The children, barely able to grasp the gravity of it, wept silently. Some drew on the floor, trying to represent the previous night's dreams. Strangely, the drawings resembled the marks found on Álvaro's bedroom wall.

Miguel watched everything and felt the weight of responsibility grow. If he didn't find answers soon, more people would be taken. And, worse, perhaps forgotten altogether.

Late in the afternoon, after the crowd had dispersed, Miguel and Elisa were alone in the room. The medallion still glowed faintly. Elisa leafed through an old book brought from the library, looking for similar symbols. After a few pages, she found a passage with nearly identical designs.

She showed them to Miguel:

"They're called Seals of Silence. They're used to imprison words, but they can also imprison people… or memories."

Miguel closed his eyes, trying to organize his feelings.

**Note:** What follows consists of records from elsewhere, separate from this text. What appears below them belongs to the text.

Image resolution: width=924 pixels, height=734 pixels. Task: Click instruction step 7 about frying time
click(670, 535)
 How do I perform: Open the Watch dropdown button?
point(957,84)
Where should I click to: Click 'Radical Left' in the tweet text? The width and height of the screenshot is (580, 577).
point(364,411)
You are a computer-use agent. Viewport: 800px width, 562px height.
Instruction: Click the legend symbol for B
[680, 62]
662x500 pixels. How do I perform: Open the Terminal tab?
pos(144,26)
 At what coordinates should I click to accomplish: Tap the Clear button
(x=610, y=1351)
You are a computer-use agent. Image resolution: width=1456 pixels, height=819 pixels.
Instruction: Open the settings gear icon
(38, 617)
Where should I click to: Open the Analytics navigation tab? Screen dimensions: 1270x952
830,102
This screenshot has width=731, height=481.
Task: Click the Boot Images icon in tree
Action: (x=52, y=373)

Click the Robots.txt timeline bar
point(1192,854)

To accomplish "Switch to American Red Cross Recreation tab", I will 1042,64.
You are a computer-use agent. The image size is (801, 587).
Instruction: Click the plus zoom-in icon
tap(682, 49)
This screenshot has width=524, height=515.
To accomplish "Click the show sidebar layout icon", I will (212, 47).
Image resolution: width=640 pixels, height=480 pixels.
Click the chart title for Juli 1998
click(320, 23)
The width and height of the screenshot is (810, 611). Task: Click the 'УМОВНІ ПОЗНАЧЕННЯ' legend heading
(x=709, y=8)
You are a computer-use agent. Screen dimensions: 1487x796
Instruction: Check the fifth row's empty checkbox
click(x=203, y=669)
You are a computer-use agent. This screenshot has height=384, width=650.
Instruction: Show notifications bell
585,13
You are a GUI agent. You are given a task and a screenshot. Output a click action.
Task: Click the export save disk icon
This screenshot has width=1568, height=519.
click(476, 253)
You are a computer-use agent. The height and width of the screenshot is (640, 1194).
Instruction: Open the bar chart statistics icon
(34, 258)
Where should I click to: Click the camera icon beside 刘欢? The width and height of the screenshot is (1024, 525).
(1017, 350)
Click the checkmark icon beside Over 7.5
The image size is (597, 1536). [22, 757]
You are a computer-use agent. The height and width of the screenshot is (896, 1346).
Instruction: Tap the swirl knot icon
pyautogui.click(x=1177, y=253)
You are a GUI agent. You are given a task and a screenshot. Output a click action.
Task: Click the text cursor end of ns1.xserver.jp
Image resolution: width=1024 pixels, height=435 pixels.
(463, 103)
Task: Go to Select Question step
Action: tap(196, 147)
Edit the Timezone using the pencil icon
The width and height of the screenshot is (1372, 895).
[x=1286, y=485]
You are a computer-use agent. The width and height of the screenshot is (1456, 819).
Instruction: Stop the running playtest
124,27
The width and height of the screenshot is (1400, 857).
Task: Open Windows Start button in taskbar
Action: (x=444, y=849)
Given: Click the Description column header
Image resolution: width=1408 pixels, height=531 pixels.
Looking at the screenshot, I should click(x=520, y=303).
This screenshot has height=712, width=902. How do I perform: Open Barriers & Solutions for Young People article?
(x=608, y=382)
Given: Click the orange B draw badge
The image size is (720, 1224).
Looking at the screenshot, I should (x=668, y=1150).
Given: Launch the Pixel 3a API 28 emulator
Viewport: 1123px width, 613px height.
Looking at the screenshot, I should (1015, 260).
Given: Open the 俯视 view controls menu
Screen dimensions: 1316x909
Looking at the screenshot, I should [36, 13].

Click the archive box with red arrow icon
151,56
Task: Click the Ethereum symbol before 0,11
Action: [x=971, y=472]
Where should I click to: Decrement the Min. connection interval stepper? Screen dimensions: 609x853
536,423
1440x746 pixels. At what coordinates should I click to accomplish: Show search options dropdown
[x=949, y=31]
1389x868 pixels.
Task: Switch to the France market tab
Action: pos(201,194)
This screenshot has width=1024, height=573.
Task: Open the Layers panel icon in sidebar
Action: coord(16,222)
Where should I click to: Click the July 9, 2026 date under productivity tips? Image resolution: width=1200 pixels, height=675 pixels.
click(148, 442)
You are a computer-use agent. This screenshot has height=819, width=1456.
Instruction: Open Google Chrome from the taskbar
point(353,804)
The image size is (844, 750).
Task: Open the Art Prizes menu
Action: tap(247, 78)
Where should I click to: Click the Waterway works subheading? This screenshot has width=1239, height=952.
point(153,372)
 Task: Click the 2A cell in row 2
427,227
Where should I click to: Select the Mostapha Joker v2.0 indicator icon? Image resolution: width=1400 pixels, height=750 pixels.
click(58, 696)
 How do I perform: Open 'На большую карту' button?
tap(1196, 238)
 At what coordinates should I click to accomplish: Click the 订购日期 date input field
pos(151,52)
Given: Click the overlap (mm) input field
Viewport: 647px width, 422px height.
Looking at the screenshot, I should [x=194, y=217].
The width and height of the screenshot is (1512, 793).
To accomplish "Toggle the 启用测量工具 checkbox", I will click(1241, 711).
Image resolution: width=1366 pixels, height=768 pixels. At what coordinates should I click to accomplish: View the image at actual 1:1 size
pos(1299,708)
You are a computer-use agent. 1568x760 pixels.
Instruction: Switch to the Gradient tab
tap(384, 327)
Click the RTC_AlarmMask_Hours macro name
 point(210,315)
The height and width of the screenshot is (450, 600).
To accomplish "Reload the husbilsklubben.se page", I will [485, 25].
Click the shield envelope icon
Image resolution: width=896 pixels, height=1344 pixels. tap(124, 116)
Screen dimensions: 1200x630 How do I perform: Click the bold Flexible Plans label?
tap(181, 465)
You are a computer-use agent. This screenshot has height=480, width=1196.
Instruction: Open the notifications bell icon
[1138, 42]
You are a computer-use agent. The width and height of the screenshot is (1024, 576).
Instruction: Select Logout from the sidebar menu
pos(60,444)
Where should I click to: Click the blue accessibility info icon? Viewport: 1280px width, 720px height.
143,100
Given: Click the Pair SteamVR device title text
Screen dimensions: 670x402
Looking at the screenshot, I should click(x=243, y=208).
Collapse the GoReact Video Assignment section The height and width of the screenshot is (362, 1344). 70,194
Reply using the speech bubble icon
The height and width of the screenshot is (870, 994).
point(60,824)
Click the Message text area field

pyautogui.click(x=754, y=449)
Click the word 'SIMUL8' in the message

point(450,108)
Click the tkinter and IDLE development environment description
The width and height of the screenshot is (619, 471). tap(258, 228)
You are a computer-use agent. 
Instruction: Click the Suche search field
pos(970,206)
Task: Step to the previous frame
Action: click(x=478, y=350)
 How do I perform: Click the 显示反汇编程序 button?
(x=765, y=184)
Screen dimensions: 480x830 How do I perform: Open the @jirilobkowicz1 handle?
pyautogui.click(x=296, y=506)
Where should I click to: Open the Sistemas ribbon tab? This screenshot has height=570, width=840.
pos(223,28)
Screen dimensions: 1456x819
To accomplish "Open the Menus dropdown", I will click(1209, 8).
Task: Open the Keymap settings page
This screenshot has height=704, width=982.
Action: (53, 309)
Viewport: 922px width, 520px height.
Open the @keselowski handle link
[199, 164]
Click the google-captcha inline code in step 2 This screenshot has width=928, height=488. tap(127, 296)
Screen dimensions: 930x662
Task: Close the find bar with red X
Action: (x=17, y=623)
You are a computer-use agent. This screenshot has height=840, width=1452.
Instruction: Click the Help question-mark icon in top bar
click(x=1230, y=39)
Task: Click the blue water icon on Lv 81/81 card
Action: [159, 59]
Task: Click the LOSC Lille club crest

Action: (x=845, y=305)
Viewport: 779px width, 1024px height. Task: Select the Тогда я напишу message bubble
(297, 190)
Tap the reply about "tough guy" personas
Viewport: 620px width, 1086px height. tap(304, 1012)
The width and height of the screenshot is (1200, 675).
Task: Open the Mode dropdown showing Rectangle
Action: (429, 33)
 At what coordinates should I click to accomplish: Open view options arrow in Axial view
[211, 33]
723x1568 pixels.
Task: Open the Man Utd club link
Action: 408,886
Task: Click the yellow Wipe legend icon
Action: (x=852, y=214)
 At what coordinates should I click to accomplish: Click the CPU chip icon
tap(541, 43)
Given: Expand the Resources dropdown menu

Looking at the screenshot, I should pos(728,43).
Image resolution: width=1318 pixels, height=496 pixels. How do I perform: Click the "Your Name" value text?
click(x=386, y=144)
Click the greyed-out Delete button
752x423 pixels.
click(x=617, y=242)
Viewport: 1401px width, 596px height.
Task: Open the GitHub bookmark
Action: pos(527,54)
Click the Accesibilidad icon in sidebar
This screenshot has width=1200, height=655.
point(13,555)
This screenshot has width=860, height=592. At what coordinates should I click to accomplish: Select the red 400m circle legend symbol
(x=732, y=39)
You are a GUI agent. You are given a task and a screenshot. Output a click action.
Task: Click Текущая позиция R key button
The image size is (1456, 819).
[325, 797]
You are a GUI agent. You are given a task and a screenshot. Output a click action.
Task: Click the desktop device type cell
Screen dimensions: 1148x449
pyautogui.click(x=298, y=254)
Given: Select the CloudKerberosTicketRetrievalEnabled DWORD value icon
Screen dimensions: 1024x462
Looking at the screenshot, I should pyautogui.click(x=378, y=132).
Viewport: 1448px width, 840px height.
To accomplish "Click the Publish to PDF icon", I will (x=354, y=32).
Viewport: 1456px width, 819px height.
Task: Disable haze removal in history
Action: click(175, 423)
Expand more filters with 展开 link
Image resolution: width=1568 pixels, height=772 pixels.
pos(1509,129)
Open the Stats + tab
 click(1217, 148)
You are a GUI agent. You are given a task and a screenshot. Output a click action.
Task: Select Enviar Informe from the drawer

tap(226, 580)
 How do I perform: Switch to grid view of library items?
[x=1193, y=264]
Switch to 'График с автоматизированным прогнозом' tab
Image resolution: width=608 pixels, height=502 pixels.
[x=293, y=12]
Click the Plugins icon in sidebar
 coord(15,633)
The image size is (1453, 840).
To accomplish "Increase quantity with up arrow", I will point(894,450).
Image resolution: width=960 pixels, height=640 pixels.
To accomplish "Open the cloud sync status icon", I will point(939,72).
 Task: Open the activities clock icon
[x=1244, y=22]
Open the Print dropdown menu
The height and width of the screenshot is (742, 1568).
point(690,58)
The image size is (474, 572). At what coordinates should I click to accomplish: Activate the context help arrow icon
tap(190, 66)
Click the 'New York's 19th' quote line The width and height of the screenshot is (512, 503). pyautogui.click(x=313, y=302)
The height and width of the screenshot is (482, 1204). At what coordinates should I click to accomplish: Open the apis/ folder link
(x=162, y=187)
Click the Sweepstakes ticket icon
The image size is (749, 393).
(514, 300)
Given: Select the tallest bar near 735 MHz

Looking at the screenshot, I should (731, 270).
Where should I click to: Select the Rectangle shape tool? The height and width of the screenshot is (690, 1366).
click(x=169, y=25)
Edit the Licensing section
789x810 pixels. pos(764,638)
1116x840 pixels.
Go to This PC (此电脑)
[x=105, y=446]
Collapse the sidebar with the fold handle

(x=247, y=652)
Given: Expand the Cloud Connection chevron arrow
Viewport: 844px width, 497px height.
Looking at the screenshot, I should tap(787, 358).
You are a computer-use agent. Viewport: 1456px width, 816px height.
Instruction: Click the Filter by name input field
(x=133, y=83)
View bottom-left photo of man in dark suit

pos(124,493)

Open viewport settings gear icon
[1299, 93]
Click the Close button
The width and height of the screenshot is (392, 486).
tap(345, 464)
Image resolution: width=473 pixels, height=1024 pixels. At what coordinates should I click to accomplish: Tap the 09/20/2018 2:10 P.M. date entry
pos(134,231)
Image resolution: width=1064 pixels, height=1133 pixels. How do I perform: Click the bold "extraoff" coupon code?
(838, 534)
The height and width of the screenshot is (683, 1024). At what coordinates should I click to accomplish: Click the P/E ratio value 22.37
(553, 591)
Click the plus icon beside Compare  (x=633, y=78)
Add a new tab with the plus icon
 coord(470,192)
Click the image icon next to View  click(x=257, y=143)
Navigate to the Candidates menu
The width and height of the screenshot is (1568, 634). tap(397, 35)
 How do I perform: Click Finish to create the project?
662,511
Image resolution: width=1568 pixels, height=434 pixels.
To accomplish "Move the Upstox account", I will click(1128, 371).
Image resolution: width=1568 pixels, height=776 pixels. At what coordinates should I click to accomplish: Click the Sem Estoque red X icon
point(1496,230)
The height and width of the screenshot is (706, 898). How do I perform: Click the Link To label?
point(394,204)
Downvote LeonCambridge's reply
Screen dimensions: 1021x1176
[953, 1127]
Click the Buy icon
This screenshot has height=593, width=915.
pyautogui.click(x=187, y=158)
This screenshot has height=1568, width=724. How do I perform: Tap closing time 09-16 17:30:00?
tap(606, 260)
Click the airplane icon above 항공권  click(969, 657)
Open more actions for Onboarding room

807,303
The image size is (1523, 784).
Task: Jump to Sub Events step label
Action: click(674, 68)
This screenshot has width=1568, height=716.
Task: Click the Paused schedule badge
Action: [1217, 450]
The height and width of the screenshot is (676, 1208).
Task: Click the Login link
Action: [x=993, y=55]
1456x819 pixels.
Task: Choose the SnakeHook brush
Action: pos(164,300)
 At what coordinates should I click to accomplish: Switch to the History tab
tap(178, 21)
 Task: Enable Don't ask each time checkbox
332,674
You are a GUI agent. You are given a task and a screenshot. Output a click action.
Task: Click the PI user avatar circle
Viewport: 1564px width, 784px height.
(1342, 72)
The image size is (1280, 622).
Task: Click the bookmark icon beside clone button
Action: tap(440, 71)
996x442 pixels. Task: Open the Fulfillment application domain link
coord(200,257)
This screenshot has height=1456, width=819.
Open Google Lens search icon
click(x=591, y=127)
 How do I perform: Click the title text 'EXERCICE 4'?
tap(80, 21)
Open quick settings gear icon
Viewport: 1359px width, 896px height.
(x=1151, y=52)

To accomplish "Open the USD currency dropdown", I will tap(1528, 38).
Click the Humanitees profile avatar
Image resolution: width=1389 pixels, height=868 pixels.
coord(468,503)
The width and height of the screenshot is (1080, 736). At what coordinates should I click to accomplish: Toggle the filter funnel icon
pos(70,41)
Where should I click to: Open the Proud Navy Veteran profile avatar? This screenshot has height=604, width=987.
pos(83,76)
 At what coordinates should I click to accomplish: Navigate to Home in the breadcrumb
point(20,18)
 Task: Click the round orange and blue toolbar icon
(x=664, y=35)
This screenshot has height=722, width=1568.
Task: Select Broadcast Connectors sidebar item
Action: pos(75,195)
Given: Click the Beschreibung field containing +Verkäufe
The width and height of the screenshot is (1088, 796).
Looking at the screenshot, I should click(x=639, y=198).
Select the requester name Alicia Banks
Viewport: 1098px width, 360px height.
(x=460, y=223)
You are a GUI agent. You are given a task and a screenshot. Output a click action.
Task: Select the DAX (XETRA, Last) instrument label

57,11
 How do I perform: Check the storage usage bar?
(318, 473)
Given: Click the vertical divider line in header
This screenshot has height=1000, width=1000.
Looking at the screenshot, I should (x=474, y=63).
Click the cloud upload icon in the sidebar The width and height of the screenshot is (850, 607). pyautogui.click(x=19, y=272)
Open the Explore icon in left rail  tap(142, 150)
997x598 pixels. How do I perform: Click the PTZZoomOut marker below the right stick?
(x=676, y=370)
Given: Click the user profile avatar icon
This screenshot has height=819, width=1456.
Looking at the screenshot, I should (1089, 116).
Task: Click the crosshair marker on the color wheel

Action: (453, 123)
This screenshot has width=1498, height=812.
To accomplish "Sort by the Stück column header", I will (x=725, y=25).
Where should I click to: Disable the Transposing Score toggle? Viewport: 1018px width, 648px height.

The curse wasn't just silencing voices or erasing words it was creating invisible prisons for those most vulnerable, dragging them into dreams.

And now, with Álvaro's disappearance, there was no denying it: the Guardian of Silence, or whatever that presence was, had taken the next step.

The detective clutched the medallion to his chest. If he didn't quickly figure out how to break the symbols, more residents would disappear. And each omission would be an irreversible loss.

That night, Miguel wrote in his investigation notebook:

"First came the voices. Now comes memory. Next... will be existence itself."

And as he closed the notebook, the marks on the wall flickered faintly, as if an invisible shadow had whispered back.